• The Nicaraguan people are a beautiful and grateful lot, and while I showered this morning I reflected on my engagement with them. What came to mind was what a fool I had been in my earlier adulthood, because I didn’t understand the profound power of words.

    In my former life I used to speak to groups of several hundred people weekly. But I was careless and imprecise with what I said, perhaps because I didn’t believe anyone was really listening or paying attention. This week I was reminded of how much some people do pay attention and of the profound impact of your words.

    I’d met some of this week’s conferees during my previous two visits to Nicaragua, so we share some familiarity.
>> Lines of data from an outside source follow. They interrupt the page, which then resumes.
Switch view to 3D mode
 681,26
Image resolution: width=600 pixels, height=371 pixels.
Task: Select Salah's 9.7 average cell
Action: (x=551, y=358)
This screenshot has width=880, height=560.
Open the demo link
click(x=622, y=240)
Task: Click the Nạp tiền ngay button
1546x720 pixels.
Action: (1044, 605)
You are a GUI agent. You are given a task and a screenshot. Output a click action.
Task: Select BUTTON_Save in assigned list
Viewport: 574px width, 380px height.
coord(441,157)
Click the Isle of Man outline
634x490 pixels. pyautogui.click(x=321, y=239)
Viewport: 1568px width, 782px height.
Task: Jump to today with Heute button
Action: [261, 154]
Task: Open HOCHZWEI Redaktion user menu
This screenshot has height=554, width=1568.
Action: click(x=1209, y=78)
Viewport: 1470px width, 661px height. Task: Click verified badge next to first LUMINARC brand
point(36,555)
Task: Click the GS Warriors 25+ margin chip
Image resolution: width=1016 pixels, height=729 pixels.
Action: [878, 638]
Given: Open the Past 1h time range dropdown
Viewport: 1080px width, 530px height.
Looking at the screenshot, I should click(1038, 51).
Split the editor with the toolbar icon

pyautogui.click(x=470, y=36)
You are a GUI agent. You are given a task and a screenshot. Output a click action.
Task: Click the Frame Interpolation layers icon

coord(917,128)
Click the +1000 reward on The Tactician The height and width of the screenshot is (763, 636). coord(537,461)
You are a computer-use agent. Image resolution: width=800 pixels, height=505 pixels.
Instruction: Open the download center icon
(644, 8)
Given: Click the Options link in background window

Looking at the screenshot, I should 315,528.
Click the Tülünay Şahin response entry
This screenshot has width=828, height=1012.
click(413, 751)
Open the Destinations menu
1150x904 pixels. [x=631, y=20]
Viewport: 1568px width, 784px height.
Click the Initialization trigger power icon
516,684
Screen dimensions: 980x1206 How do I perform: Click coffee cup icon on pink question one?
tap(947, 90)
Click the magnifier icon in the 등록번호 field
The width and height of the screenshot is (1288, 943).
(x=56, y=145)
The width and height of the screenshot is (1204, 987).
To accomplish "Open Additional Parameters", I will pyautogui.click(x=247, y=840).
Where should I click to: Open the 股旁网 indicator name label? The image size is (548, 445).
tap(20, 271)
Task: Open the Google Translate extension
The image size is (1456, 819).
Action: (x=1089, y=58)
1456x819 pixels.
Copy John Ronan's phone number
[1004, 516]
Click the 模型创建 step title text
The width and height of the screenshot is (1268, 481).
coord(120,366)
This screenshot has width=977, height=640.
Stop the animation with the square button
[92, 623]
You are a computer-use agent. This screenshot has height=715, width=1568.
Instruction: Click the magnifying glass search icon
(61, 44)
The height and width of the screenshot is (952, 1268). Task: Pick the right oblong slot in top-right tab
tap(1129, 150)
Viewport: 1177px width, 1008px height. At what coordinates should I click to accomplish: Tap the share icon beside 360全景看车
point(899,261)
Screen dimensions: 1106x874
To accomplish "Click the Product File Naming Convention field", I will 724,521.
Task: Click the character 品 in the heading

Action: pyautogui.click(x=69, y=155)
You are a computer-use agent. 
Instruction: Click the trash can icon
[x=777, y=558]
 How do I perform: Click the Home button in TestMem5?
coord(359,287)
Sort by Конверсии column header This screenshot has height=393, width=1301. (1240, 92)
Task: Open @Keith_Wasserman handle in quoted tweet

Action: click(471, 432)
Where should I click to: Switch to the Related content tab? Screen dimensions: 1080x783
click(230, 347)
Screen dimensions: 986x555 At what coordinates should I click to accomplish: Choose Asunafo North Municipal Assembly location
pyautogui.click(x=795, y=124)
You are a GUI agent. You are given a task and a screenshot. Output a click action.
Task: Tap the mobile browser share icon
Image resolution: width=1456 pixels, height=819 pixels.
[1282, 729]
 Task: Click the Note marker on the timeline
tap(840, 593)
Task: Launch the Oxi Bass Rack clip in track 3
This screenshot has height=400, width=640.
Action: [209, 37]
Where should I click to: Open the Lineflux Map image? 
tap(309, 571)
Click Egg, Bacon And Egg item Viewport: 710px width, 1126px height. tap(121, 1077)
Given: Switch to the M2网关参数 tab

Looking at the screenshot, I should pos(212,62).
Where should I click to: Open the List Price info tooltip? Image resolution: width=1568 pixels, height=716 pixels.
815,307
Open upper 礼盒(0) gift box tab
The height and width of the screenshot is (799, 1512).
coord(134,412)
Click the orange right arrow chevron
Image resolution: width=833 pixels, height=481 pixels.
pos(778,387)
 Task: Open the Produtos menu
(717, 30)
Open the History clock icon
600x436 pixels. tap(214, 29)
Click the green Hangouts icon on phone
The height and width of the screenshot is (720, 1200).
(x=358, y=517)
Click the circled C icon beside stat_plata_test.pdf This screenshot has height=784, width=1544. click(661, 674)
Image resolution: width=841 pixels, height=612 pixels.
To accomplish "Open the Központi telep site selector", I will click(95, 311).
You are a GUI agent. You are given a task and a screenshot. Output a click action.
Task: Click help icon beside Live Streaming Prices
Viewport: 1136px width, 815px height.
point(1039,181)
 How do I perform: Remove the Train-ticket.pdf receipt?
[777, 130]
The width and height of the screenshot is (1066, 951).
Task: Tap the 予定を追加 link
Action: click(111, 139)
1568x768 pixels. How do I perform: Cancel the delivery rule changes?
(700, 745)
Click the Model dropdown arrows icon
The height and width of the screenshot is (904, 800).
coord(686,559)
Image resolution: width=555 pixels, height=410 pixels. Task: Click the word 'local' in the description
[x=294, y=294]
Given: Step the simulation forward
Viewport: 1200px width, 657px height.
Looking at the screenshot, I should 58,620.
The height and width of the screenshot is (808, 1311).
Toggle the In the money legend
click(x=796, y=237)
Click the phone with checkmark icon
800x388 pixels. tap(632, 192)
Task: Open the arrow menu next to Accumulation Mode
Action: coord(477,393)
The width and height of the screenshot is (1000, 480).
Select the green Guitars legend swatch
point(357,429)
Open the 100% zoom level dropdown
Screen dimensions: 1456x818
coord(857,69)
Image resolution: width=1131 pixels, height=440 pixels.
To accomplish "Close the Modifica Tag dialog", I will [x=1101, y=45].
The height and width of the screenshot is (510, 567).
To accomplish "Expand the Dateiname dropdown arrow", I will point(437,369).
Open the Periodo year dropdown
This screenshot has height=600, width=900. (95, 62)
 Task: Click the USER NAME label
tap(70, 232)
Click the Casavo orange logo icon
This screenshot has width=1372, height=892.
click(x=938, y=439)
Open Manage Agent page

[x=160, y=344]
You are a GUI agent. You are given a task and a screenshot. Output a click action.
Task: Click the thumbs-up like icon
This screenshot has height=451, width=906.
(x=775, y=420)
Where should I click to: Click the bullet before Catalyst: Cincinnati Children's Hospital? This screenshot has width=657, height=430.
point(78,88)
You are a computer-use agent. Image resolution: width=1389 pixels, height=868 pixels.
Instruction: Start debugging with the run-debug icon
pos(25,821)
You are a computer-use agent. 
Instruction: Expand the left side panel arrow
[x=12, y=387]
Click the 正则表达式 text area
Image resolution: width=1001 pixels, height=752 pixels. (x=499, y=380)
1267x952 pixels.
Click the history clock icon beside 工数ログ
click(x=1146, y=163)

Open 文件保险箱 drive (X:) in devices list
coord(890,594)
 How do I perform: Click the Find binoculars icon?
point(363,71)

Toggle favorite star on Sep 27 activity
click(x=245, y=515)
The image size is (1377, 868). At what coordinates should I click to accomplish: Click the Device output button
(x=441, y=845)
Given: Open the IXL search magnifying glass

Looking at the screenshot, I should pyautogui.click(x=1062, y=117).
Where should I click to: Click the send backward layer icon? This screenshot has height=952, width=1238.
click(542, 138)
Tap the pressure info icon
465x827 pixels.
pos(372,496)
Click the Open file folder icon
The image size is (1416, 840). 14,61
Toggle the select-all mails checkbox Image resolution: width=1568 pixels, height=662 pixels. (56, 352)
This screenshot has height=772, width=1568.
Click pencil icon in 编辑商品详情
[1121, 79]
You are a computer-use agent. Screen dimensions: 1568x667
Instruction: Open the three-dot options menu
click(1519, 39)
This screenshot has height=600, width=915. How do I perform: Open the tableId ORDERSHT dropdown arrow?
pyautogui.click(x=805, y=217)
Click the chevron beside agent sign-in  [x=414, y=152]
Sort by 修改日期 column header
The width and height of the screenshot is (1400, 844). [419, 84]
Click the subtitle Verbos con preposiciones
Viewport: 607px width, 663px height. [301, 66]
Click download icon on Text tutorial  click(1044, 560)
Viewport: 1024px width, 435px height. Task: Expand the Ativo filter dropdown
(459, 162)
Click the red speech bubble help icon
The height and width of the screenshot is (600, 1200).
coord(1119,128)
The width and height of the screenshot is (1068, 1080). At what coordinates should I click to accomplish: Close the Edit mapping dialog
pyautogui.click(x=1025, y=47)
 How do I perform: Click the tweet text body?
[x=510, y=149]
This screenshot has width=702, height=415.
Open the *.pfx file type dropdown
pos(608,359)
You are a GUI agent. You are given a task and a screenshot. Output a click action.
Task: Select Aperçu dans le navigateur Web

On multiple occasions during the week, my words from previous visits came back to me.

    Emotional distress from life’s battles is apparently a big issue to Nicas; at least it was to some of the people who came to speak with me this week. My guess is that all humans—in the modern world, at least—carry emotional baggage that they may or may not be aware of.

    One man came to me with a notebook in hand, and he turned to the page of notes he had taken when I was here on my last speaking engagement eight months ago. He told me of how as a young teen he’d gone to a Christian youth camp, and at nighttime after the organized activities some of his fellow campers had sneaked away to go drinking while he remained back at the camp praying.

    In the midst of the night there came a knock at the door. It was the police. They wanted him to identify the corpse of one of his fellow teenaged campers. Somehow in the dark, on a night already clouded by alcohol, there had been a melee and in the confusion the police had shot and killed one of his fellow campers.

    He told me of how the image had burned into his mind and how it had haunted him in adulthood. He’d had years of nightmare and terror which he attributed to the image of his dead peer seared into his conscious so many years ago. Then he began to read from his notes from the last time I’d spoken in Nicaragua. He told me all about how a particular concept I’d taught and a couple of phrases I’d said—which he had captured—released him from his terror, and of how he’d been freed from the haunting that had plagued his life.

    Wow! Words are powerful.

    A lady came with a similar story. She told me of how she had participated in our last conference and of how God’s promise in Jeremiah 29:11 had stuck with her. It says “‘For I know the plans I have for you,’ says the Lord. ‘Plans to prosper you and not to harm you. Plans for hope and a future.’” She told me of how hearing those words had helped her to understand for the first time that God had a plan for her life, and that the plan was good and provided a future she could look forward to. She’d been given hope and wanted to say “thank you” for unlocking the door to her despair and helping her to see her value to God and the seeds of blessing that he had planted into her life which she could cultivate into a great harvest of abundant living.

    Over and over people kept quoting phrases and concepts about abundant living.

    Wow! Words are powerful.

    I hate to think about the opportunities I likely missed as a younger man when I could have been giving life giving words to people desperate for hope, and how an undisciplined mind and a careless tongue might have squandered the chance to change the future for someone.

    I’m always trying to learn, and I was already aware of the principle of the power of your words. But it was pressed into me in a more profound way this week as I heard the “you said” stories from my Nica friends. I’ve always heard those kinds of things from people who’ve heard me speak, but for whatever reason I have really never believed it or put much stock in it. I always assumed they were saying those things because they felt they were supposed to. But no more.

    There’s something amazingly powerful about having people in tears standing before you, speaking in a tongue you can’t understand,  telling you of the emotional chains in which they’d lived, and how the word that God spoke to them through you released them from their mental prison.

    Wow!

    Now, I get it. Words are the key that unlocks the door that leads to abundant life!

    I pledge to reign my tongue even more; to sharpen my words for surgical precision and to use them judiciously to break chains and free prisoners. There’s something magical about participating in setting captives free. It’s life in the Kingdom of God, and THAT is where the living is abundant!